**Source records:**
--- Begin ---

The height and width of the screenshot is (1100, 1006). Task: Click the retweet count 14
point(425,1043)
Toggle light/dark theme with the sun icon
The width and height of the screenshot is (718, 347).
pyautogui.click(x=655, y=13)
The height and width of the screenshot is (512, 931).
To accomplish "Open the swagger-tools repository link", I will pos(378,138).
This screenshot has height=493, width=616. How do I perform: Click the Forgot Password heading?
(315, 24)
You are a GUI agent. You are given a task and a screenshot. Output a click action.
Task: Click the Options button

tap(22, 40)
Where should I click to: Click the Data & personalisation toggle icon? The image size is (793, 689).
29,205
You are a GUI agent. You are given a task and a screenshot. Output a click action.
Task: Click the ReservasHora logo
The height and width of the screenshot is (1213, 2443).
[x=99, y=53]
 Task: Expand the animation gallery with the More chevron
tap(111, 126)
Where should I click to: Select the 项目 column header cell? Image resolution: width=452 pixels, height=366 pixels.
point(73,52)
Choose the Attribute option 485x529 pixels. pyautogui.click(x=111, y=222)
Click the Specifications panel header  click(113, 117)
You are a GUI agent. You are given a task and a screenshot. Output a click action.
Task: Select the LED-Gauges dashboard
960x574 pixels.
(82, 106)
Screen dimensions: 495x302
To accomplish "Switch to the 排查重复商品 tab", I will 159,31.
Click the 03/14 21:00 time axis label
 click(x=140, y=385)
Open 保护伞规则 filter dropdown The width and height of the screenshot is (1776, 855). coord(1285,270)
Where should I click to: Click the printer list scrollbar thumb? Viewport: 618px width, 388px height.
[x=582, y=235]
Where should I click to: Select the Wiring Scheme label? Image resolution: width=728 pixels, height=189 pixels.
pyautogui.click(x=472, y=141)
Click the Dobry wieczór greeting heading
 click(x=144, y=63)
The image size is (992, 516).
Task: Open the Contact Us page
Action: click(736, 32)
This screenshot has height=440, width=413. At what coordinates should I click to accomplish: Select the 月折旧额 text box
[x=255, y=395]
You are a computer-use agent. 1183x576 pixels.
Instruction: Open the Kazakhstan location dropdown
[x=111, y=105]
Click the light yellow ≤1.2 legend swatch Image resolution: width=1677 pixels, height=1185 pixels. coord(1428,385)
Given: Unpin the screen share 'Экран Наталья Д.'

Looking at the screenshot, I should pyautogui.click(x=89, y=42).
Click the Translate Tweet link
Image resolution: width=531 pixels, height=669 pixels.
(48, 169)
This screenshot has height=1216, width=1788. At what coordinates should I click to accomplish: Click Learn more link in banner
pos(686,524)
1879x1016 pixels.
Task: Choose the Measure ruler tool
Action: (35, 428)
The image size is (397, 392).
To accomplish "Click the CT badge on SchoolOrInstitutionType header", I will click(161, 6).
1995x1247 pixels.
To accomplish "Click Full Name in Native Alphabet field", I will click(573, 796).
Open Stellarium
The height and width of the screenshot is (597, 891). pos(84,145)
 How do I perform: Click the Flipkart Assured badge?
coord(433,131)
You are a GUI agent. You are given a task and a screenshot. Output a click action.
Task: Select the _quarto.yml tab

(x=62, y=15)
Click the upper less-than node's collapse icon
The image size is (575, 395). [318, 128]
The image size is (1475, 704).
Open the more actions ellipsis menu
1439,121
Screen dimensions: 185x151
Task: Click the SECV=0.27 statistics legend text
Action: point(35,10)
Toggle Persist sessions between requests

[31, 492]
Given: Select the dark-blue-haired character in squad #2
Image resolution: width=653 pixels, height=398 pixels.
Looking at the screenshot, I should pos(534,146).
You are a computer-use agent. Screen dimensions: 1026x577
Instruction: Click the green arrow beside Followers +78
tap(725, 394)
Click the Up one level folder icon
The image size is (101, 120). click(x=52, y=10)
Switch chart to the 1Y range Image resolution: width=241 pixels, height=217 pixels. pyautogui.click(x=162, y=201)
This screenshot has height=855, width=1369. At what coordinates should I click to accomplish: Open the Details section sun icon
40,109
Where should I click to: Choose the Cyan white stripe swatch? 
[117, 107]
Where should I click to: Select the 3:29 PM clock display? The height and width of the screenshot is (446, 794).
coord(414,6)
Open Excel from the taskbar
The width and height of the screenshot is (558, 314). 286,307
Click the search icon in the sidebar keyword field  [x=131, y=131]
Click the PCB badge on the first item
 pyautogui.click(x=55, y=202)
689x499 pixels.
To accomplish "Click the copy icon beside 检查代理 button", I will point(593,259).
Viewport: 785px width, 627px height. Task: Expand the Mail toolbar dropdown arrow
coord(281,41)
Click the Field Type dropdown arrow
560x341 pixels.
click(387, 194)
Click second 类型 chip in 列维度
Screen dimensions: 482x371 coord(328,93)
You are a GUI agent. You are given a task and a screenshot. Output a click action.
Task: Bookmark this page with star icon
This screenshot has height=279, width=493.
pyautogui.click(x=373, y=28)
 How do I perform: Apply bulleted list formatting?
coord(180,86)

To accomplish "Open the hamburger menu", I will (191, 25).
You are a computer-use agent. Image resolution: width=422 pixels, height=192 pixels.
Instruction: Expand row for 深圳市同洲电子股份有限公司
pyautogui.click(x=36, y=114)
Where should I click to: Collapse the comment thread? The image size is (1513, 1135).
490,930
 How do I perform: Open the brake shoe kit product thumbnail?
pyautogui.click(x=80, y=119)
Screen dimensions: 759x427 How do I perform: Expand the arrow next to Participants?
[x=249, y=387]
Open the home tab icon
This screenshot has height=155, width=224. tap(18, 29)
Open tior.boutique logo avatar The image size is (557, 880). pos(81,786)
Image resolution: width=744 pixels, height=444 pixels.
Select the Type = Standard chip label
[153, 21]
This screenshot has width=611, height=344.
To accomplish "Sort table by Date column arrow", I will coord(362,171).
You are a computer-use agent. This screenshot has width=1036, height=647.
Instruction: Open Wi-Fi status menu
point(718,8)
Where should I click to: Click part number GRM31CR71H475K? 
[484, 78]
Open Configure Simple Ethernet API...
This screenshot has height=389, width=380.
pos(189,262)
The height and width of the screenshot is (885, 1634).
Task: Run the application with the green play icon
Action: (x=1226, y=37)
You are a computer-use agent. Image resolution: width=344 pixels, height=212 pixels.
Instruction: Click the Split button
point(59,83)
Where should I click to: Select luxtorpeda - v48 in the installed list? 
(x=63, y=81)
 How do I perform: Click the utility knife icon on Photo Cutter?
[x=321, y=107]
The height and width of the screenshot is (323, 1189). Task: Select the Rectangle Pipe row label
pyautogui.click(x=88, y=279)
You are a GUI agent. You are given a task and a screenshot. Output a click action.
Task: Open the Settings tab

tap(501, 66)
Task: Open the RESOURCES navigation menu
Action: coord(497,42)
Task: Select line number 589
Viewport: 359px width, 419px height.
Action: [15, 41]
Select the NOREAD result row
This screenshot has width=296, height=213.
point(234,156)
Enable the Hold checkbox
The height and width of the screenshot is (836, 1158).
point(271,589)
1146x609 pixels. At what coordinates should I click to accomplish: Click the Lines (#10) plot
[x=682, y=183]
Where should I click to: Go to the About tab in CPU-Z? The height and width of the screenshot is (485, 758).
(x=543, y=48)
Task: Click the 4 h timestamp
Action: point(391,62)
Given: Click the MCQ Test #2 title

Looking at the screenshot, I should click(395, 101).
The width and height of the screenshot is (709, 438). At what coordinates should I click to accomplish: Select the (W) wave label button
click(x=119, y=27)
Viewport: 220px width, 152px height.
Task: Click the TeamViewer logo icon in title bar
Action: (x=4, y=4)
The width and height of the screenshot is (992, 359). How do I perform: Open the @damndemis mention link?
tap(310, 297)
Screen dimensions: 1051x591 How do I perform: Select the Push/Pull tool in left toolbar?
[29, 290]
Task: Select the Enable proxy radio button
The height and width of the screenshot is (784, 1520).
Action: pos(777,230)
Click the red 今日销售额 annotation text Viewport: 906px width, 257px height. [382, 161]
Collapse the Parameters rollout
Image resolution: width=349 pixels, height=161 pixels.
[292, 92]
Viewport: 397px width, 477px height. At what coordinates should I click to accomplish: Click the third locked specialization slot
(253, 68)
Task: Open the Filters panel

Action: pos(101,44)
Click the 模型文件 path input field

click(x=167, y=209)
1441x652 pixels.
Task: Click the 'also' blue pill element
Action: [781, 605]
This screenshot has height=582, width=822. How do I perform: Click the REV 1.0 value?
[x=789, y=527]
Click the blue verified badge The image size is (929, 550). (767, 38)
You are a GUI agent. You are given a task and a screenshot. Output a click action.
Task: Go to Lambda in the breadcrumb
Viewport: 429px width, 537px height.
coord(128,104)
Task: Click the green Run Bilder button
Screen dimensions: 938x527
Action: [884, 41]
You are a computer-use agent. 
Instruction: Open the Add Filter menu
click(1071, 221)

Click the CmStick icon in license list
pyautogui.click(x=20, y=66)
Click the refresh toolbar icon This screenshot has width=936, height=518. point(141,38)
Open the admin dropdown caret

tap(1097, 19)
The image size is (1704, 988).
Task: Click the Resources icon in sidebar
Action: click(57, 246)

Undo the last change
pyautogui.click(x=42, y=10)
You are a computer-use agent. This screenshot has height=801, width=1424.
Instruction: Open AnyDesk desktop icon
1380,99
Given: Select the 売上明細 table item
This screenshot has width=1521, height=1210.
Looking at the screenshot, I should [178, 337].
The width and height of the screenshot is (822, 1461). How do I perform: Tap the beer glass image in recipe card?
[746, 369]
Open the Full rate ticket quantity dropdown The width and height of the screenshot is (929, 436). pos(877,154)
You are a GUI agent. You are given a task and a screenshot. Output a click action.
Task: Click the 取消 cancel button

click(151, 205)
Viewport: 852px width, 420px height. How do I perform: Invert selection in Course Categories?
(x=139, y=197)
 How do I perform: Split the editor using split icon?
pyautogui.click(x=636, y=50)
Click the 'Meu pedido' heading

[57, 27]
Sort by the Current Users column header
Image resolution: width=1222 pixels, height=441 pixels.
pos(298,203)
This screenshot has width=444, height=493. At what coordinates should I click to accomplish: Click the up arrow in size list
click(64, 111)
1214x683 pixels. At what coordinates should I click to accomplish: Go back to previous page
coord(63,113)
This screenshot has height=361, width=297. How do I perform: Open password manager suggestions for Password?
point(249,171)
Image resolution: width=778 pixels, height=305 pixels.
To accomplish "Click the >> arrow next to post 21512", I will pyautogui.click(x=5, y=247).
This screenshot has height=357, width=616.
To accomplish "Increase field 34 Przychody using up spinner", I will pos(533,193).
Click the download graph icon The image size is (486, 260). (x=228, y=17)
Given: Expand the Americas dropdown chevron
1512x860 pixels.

--- End ---

**Problem description:** Can you write out, word for word and with nothing else, the part of the rows that opens with the line containing "Image resolution: width=744" and closes with the line containing "pyautogui.click(x=88, y=279)", both of those lines included?

**Final result:**
Image resolution: width=744 pixels, height=444 pixels.
Select the Type = Standard chip label
[153, 21]
This screenshot has width=611, height=344.
To accomplish "Sort table by Date column arrow", I will coord(362,171).
You are a computer-use agent. This screenshot has width=1036, height=647.
Instruction: Open Wi-Fi status menu
point(718,8)
Where should I click to: Click part number GRM31CR71H475K? 
[484, 78]
Open Configure Simple Ethernet API...
This screenshot has height=389, width=380.
pos(189,262)
The height and width of the screenshot is (885, 1634).
Task: Run the application with the green play icon
Action: (x=1226, y=37)
You are a computer-use agent. Image resolution: width=344 pixels, height=212 pixels.
Instruction: Click the Split button
point(59,83)
Where should I click to: Select luxtorpeda - v48 in the installed list? 
(x=63, y=81)
 How do I perform: Click the utility knife icon on Photo Cutter?
[x=321, y=107]
The height and width of the screenshot is (323, 1189). Task: Select the Rectangle Pipe row label
pyautogui.click(x=88, y=279)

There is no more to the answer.